▶ EXERCISE INSTRUCTIONS
Reproduce word for word the passage of the message on the cifs mount deadlock, starting at "On Tue, 5 Oct" and ending at "the missing server.".

▶ SOURCE

━━━━━━━━━━

Re: deadlock in cifs mounts when server connection goes down

Jeff Layton <jlayton@xxxxxxxxxx> · Tue, 5 Oct 2010 18:21:11 -0400

On Tue, 5 Oct 2010 15:18:29 -0400
david.kondrad@xxxxxxxxxx wrote:

> 
> Greetings:
> 
> We have a product that uses cifs mounts to catalog digital music on
> cifs/smb shares on our user's network. We have noticed that while
> cataloging, if a computer leaves the network while the share is
> mounted, any processes that attempt access while be held in the 'D'
> state (which is expected); however, there doesn't appear to be any
> time-out to give up trying to reconnect to the missing server.
> 
> Upon examining the source, I believe the issue is in this loop in
> fs/cifs/connect.c:186 (inside cifs_reconnect() proc)
> 
>    while ((server->tcpStatus != CifsExiting) &&
>           (server->tcpStatus != CifsGood)) {
>       try_to_freeze();
>       if (server->addr.sockAddr6.sin6_family == AF_INET6)
>          rc = ipv6_connect(server);
>       else
>          rc = ipv4_connect(server);
>       if (rc) {
>          cFYI(1, "reconnect error %d", rc);
>          msleep(3000);
>       } else {
>          atomic_inc(&tcpSesReconnectCount);
>          spin_lock(&GlobalMid_Lock);
>          if (server->tcpStatus != CifsExiting)
>             server->tcpStatus = CifsGood;
>          server->sequence_number = 0;
>          spin_unlock(&GlobalMid_Lock);
>    /*    atomic_set(&server->inFlight,0);*/
>          wake_up(&server->response_q);
>       }
>    }
> 
> It looks like if the server leaves the network, this loop will never
> exit because the loop condition never becomes false.
> 
> While I was looking at the callers of cifs_reconnect, I also noticed
> that the return code is consistently ignored which points to the
> assumption that cifs_reconnect() only returns when the connection is
> again viable.
> 
> At first glance, the most direct route would be to add a retry counter
> to the loop and then exit out if not successful within (user
> configurable?) attempts; however, I am not familiar enough with the
> cifs code-base to anticipate any regressions that might result from
> that.

━━━━━━━━━━

▶ DATASET ROWS

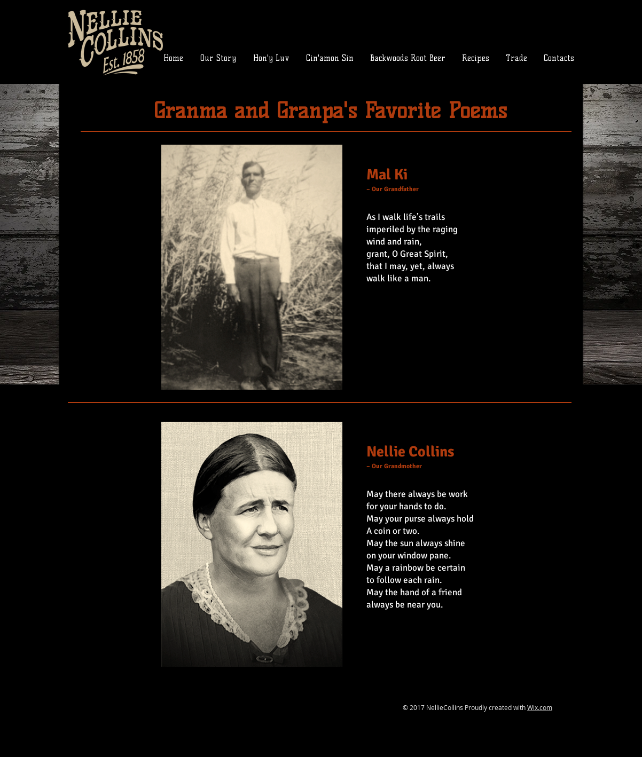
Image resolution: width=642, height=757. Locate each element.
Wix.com (539, 707)
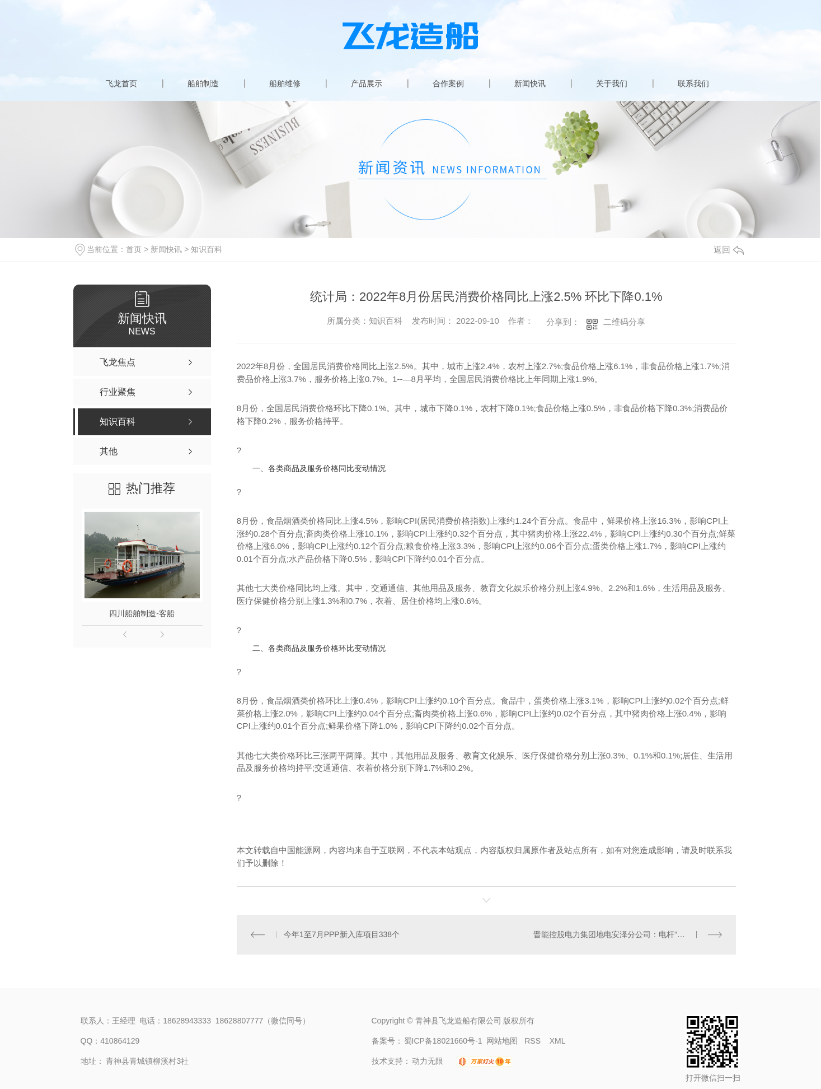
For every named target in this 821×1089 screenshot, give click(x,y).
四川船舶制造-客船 (142, 613)
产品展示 (366, 83)
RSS (533, 1040)
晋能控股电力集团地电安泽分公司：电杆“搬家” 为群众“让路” (627, 934)
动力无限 (427, 1061)
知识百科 (206, 249)
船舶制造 (203, 83)
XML (558, 1040)
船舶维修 (285, 83)
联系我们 (693, 83)
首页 (134, 249)
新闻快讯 (530, 83)
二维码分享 (624, 322)
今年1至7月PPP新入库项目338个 (342, 934)
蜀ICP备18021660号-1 (443, 1040)
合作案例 (448, 83)
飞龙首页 (121, 83)
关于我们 (611, 83)
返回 (729, 249)
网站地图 (502, 1040)
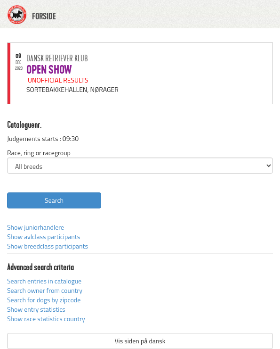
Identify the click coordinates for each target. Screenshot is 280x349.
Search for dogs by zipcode (43, 300)
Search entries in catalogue (44, 281)
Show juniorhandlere (35, 227)
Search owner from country (44, 290)
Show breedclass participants (47, 246)
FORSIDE (44, 16)
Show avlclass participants (43, 236)
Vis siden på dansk (139, 341)
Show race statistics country (46, 319)
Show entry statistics (36, 309)
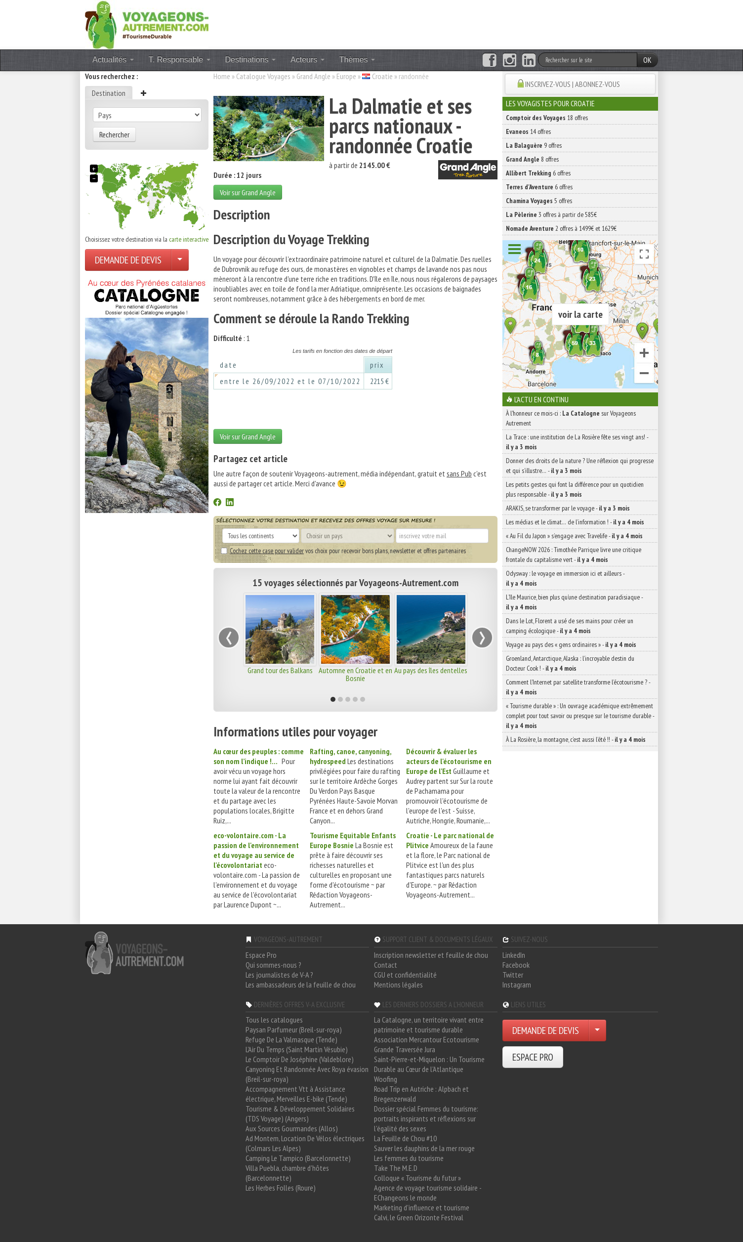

━━━━━━━━━━

▶ EXERCISE RESPONSE
On Tue, 5 Oct 2010 15:18:29 -0400
david.kondrad@xxxxxxxxxx wrote:

> 
> Greetings:
> 
> We have a product that uses cifs mounts to catalog digital music on
> cifs/smb shares on our user's network. We have noticed that while
> cataloging, if a computer leaves the network while the share is
> mounted, any processes that attempt access while be held in the 'D'
> state (which is expected); however, there doesn't appear to be any
> time-out to give up trying to reconnect to the missing server.